There are different run level’s in Linux:
Run-Level | Usage ---------------------- 0 System Halt/Shut Down 1 Single User Mode 2 Multiuser Mode Without Networking 3 Full Multiuser Mode 4 Unused 5 GUI/X11 6 Reboot
Typically you would set the default run level to either 3 or 5. 0 or 6 if you want to get in trouble.
We can set in which runlevel we want to run our operating system by defining it on /etc/inittab file.
The /etc/inttab file contains the default run level: id:3:initdefault:, means we run level 3 as the default run level.

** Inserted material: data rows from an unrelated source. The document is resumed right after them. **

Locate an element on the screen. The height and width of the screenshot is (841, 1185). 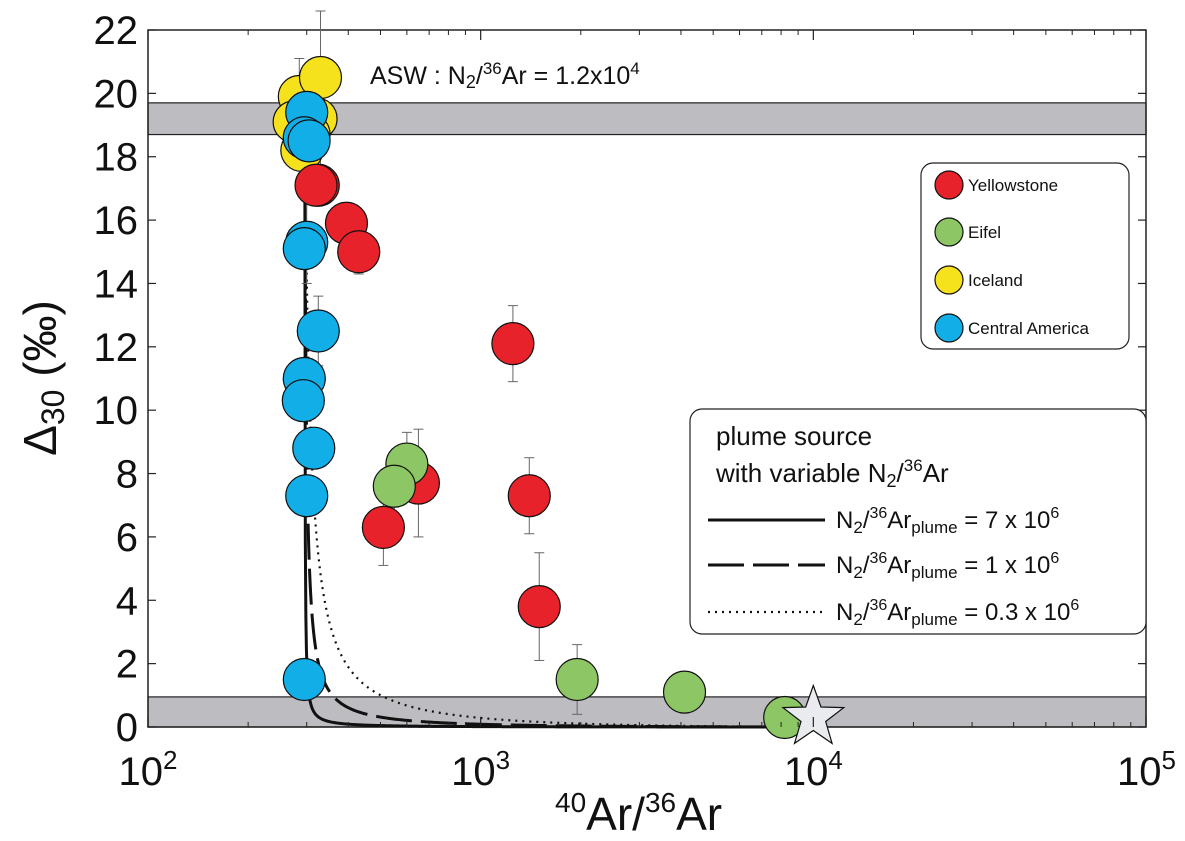
series-legend: Yellowstone Eifel Iceland Central America is located at coordinates (1025, 256).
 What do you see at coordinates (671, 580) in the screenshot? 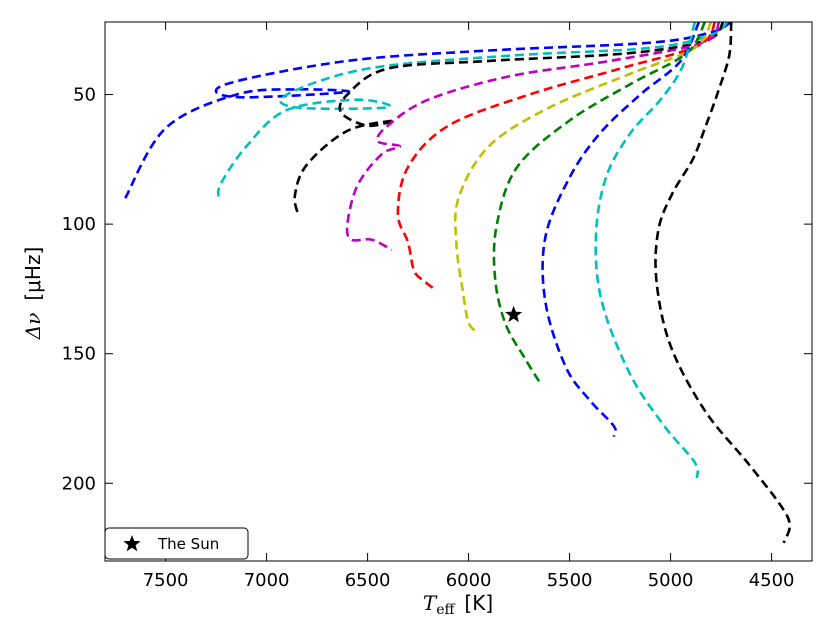
I see `x-tick-label: 5000` at bounding box center [671, 580].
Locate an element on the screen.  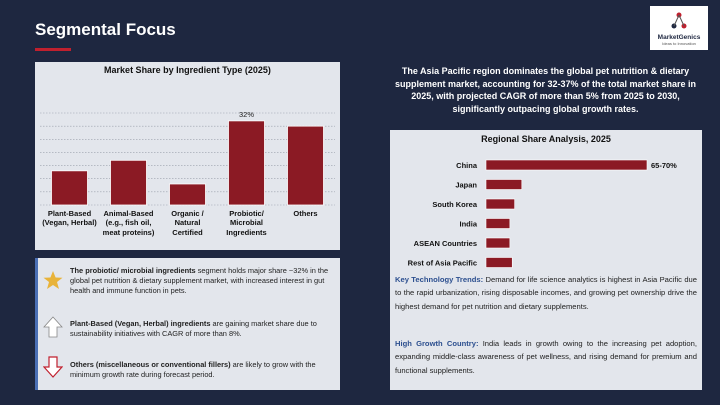
logo-name: MarketGenics is located at coordinates (679, 38).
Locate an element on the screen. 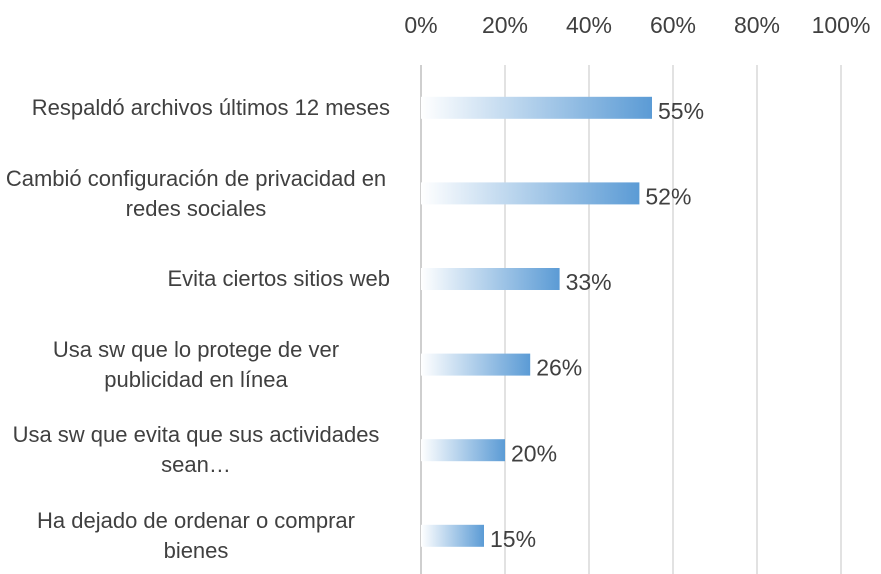  y-tick-label: Evita ciertos sitios web is located at coordinates (278, 279).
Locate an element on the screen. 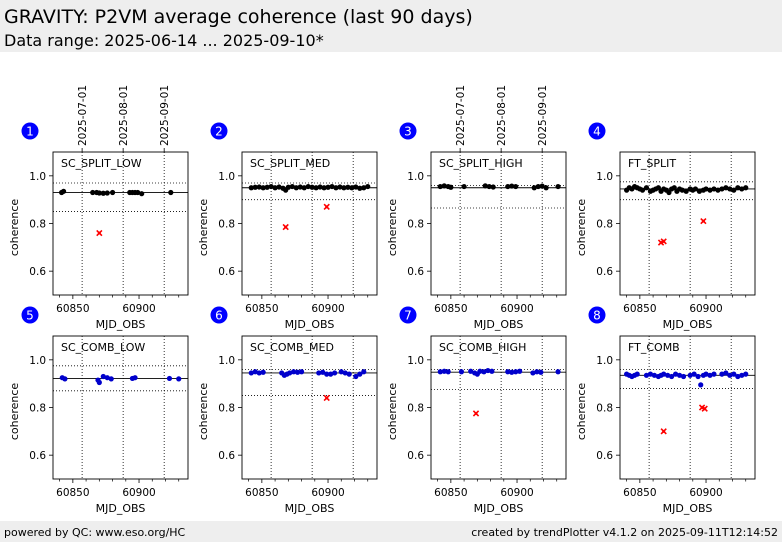 Image resolution: width=782 pixels, height=542 pixels. x-axis-label: MJD_OBS is located at coordinates (121, 508).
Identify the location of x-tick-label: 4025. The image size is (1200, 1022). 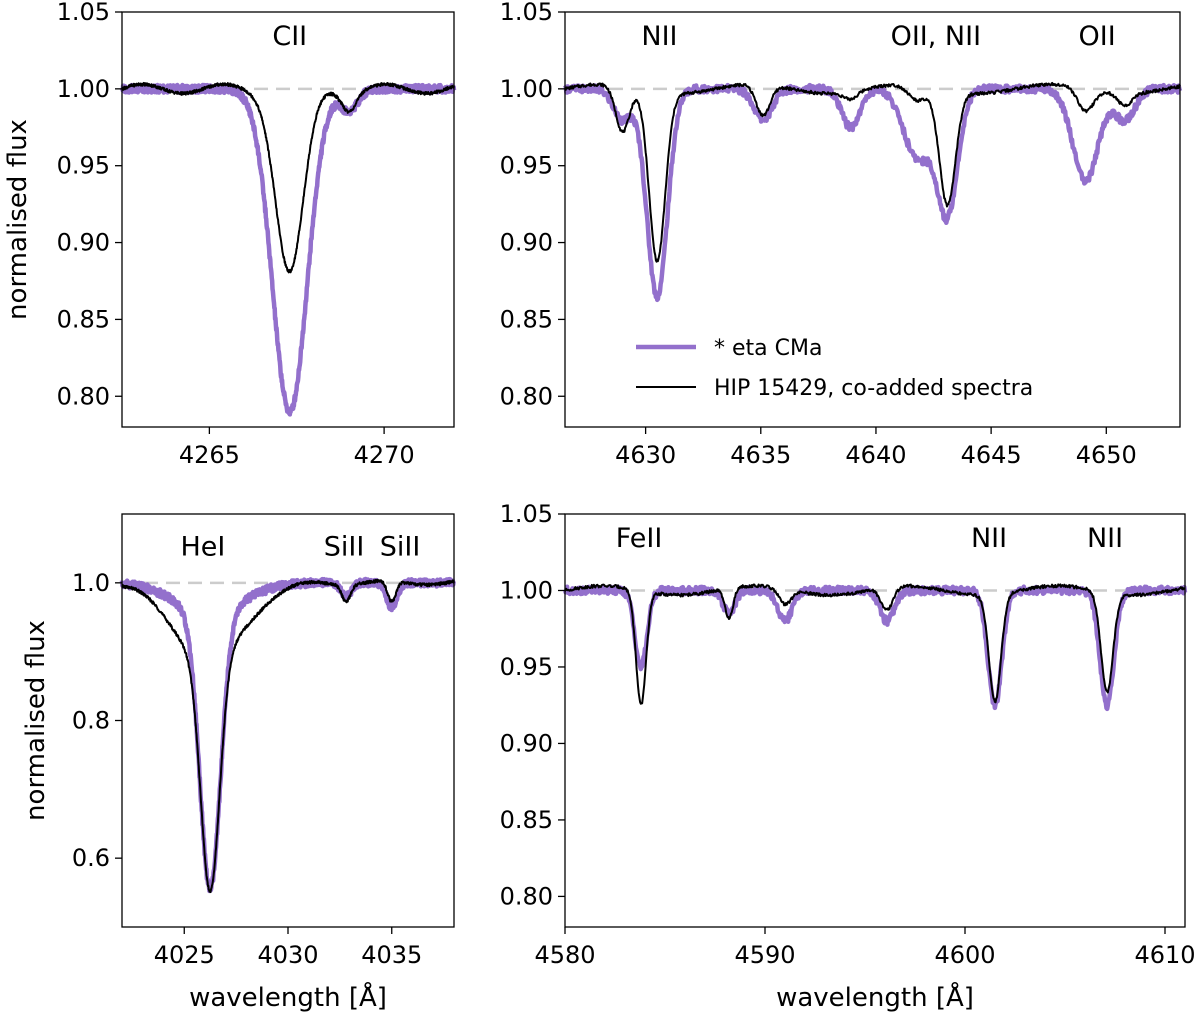
(184, 955).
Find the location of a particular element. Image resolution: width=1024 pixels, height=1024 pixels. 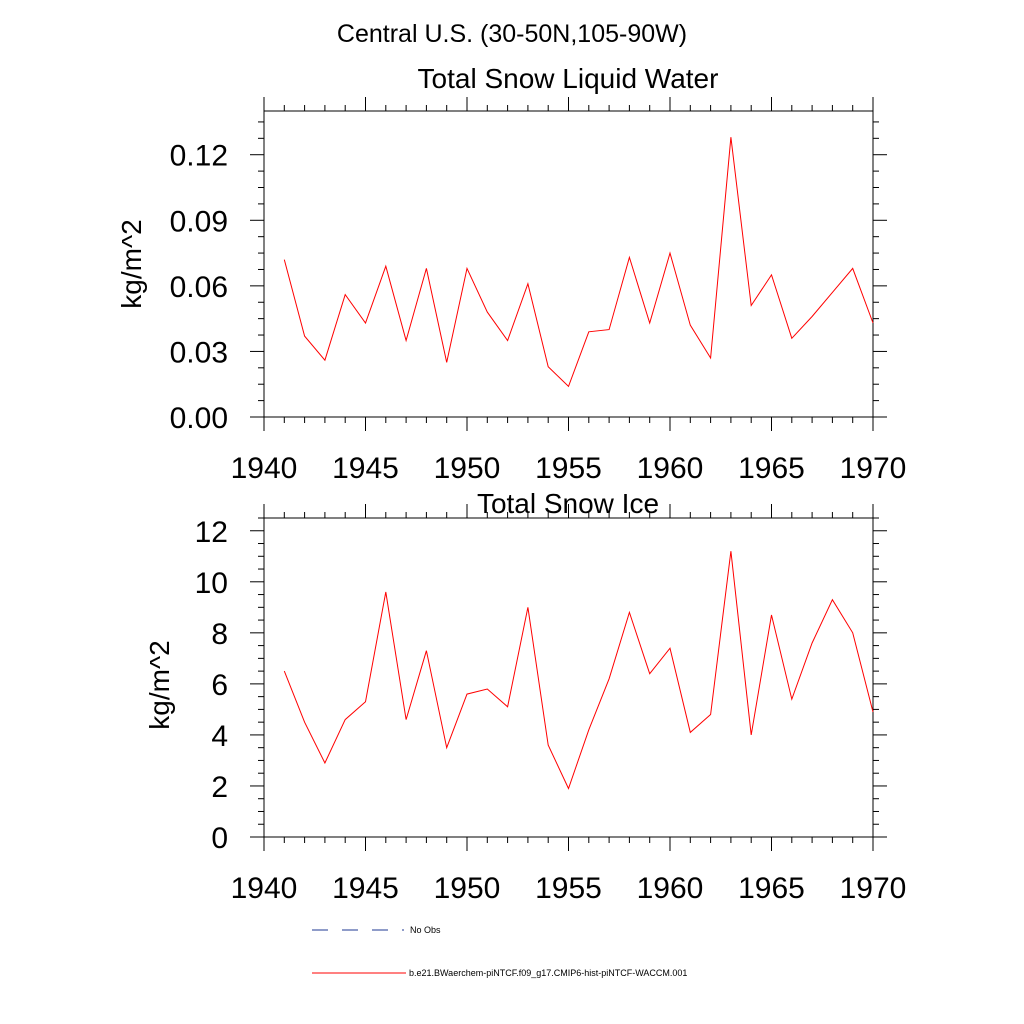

Once this is identified, the kernel loads all appropriate programs (the run level specific programs). From this you will get the directories like rc0.d, rc1.d, rc2.d, etc. in the /etc/rc.d.
- These rc.d folders contains run level specific programs that will be executed depending upon the default run level you have in you /etc/inittab config file.
- These rc.d folders in /etc/rc.d contains files that either begin with S or K, and are also numbered.
- The number after S/K is the sequence which these will be executed.
- Files beginning with S will be executed during the start up process.
- Files beginning with K will be killed during shutdown process.
- When the Linux system is booting up, you might see various services getting started like “Starting sendmail…. OK”; those are the run level programs.
Step 5B. Systemd
- Under construction
Once the kernel has started all programs in your desired run level directory, you will get the login screen.
Troubleshooting EC2 instances failing to boot up or failing instance status checks when launched
Things to first check if an EC2 instance is failing to instance status checks due to not booting up properly:
- Confirm if dhclient is installed.
- Check if the network configuration file is present, and what is the content.
$ ls -al /etc/sysconfig/network-scripts/ifcfg-* $ cat /etc/sysconfig/network-scripts/ifcfg-*
- Test by launching it as a T2, an instance type where it only needs xen driver.